> [Directions for this task]: Transcribe the records in full.
---- Provided data
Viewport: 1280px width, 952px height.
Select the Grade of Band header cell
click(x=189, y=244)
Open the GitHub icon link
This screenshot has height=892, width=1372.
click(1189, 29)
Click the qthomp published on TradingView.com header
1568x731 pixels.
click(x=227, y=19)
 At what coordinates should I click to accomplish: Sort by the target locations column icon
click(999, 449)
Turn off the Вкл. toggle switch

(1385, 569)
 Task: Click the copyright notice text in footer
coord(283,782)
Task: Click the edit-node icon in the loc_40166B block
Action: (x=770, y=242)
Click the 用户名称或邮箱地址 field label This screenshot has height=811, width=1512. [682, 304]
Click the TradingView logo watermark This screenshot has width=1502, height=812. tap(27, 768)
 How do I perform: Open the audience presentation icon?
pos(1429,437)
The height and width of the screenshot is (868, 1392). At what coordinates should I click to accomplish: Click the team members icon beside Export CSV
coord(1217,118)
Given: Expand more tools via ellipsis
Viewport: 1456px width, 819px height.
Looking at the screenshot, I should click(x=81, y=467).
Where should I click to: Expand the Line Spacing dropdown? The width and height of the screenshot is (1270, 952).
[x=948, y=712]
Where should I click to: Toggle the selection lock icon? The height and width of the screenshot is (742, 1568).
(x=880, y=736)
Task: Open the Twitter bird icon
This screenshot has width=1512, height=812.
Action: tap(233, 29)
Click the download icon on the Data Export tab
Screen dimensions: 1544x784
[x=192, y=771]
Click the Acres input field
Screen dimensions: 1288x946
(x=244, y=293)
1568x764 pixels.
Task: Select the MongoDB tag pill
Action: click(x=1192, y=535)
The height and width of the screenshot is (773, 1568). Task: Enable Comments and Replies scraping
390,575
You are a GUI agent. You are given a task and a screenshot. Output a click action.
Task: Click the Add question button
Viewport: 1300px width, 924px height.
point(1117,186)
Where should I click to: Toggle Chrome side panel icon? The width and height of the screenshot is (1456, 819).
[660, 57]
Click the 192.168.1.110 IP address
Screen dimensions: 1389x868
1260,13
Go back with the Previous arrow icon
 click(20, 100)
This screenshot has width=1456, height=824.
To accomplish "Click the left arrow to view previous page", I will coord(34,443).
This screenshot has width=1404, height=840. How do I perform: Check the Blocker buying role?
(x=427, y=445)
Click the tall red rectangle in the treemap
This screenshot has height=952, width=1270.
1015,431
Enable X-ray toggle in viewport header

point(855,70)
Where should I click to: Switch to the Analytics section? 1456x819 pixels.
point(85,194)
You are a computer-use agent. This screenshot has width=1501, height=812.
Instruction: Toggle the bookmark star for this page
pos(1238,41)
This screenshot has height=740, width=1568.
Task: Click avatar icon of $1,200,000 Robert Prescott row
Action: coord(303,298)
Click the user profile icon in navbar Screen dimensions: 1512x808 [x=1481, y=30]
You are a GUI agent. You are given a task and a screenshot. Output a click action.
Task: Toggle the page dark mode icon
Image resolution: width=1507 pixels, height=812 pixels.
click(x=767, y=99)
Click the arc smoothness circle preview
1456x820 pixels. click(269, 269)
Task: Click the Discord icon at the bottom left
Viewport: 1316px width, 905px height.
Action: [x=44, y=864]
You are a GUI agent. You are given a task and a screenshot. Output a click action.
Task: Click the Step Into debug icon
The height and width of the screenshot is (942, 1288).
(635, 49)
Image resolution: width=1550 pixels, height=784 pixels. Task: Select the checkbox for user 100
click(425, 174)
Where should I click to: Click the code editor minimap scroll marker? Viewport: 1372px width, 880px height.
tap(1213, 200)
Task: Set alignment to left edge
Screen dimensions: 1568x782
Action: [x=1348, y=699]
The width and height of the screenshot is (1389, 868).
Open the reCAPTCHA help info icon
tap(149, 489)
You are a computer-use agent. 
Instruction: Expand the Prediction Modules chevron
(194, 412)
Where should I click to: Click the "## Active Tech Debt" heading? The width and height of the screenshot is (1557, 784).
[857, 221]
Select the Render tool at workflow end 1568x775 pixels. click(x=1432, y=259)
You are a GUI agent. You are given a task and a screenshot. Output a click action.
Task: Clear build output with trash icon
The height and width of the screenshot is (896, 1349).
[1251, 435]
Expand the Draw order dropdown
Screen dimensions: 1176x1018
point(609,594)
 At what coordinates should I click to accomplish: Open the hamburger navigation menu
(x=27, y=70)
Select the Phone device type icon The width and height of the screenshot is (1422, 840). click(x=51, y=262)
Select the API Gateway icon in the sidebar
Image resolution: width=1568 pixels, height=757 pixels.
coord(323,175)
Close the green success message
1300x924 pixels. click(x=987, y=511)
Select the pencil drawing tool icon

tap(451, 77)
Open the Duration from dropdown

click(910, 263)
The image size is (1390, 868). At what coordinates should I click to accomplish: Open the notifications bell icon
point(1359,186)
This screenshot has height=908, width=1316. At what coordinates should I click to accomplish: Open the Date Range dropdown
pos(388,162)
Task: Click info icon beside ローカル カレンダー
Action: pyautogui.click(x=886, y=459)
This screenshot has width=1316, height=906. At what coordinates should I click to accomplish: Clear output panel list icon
--------
> [Task solution]:
Viewport: 1280px width, 952px height.
Select the Grade of Band header cell
click(x=189, y=244)
Open the GitHub icon link
This screenshot has height=892, width=1372.
click(1189, 29)
Click the qthomp published on TradingView.com header
1568x731 pixels.
click(x=227, y=19)
 At what coordinates should I click to accomplish: Sort by the target locations column icon
click(999, 449)
Turn off the Вкл. toggle switch

(1385, 569)
 Task: Click the copyright notice text in footer
coord(283,782)
Task: Click the edit-node icon in the loc_40166B block
Action: (x=770, y=242)
Click the 用户名称或邮箱地址 field label This screenshot has height=811, width=1512. [682, 304]
Click the TradingView logo watermark This screenshot has width=1502, height=812. tap(27, 768)
 How do I perform: Open the audience presentation icon?
pos(1429,437)
The height and width of the screenshot is (868, 1392). At what coordinates should I click to accomplish: Click the team members icon beside Export CSV
coord(1217,118)
Given: Expand more tools via ellipsis
Viewport: 1456px width, 819px height.
Looking at the screenshot, I should click(x=81, y=467).
Where should I click to: Expand the Line Spacing dropdown? The width and height of the screenshot is (1270, 952).
[x=948, y=712]
Where should I click to: Toggle the selection lock icon? The height and width of the screenshot is (742, 1568).
(x=880, y=736)
Task: Open the Twitter bird icon
This screenshot has width=1512, height=812.
Action: tap(233, 29)
Click the download icon on the Data Export tab
Screen dimensions: 1544x784
[x=192, y=771]
Click the Acres input field
Screen dimensions: 1288x946
(x=244, y=293)
1568x764 pixels.
Task: Select the MongoDB tag pill
Action: click(x=1192, y=535)
The height and width of the screenshot is (773, 1568). Task: Enable Comments and Replies scraping
390,575
You are a GUI agent. You are given a task and a screenshot. Output a click action.
Task: Click the Add question button
Viewport: 1300px width, 924px height.
point(1117,186)
Where should I click to: Toggle Chrome side panel icon? The width and height of the screenshot is (1456, 819).
[660, 57]
Click the 192.168.1.110 IP address
Screen dimensions: 1389x868
1260,13
Go back with the Previous arrow icon
 click(20, 100)
This screenshot has width=1456, height=824.
To accomplish "Click the left arrow to view previous page", I will coord(34,443).
This screenshot has width=1404, height=840. How do I perform: Check the Blocker buying role?
(x=427, y=445)
Click the tall red rectangle in the treemap
This screenshot has height=952, width=1270.
1015,431
Enable X-ray toggle in viewport header

point(855,70)
Where should I click to: Switch to the Analytics section? 1456x819 pixels.
point(85,194)
You are a computer-use agent. This screenshot has width=1501, height=812.
Instruction: Toggle the bookmark star for this page
pos(1238,41)
This screenshot has height=740, width=1568.
Task: Click avatar icon of $1,200,000 Robert Prescott row
Action: coord(303,298)
Click the user profile icon in navbar Screen dimensions: 1512x808 [x=1481, y=30]
You are a GUI agent. You are given a task and a screenshot. Output a click action.
Task: Toggle the page dark mode icon
Image resolution: width=1507 pixels, height=812 pixels.
click(x=767, y=99)
Click the arc smoothness circle preview
1456x820 pixels. click(269, 269)
Task: Click the Discord icon at the bottom left
Viewport: 1316px width, 905px height.
Action: [x=44, y=864]
You are a GUI agent. You are given a task and a screenshot. Output a click action.
Task: Click the Step Into debug icon
The height and width of the screenshot is (942, 1288).
(635, 49)
Image resolution: width=1550 pixels, height=784 pixels. Task: Select the checkbox for user 100
click(425, 174)
Where should I click to: Click the code editor minimap scroll marker? Viewport: 1372px width, 880px height.
tap(1213, 200)
Task: Set alignment to left edge
Screen dimensions: 1568x782
Action: [x=1348, y=699]
The width and height of the screenshot is (1389, 868).
Open the reCAPTCHA help info icon
tap(149, 489)
You are a computer-use agent. 
Instruction: Expand the Prediction Modules chevron
(194, 412)
Where should I click to: Click the "## Active Tech Debt" heading? The width and height of the screenshot is (1557, 784).
[857, 221]
Select the Render tool at workflow end 1568x775 pixels. click(x=1432, y=259)
You are a GUI agent. You are given a task and a screenshot. Output a click action.
Task: Clear build output with trash icon
The height and width of the screenshot is (896, 1349).
[1251, 435]
Expand the Draw order dropdown
Screen dimensions: 1176x1018
point(609,594)
 At what coordinates should I click to accomplish: Open the hamburger navigation menu
(x=27, y=70)
Select the Phone device type icon The width and height of the screenshot is (1422, 840). click(x=51, y=262)
Select the API Gateway icon in the sidebar
Image resolution: width=1568 pixels, height=757 pixels.
coord(323,175)
Close the green success message
1300x924 pixels. click(x=987, y=511)
Select the pencil drawing tool icon

tap(451, 77)
Open the Duration from dropdown

click(910, 263)
The image size is (1390, 868). At what coordinates should I click to accomplish: Open the notifications bell icon
point(1359,186)
This screenshot has height=908, width=1316. At what coordinates should I click to accomplish: Open the Date Range dropdown
pos(388,162)
Task: Click info icon beside ローカル カレンダー
Action: pyautogui.click(x=886, y=459)
This screenshot has width=1316, height=906. At what coordinates should I click to accomplish: Clear output panel list icon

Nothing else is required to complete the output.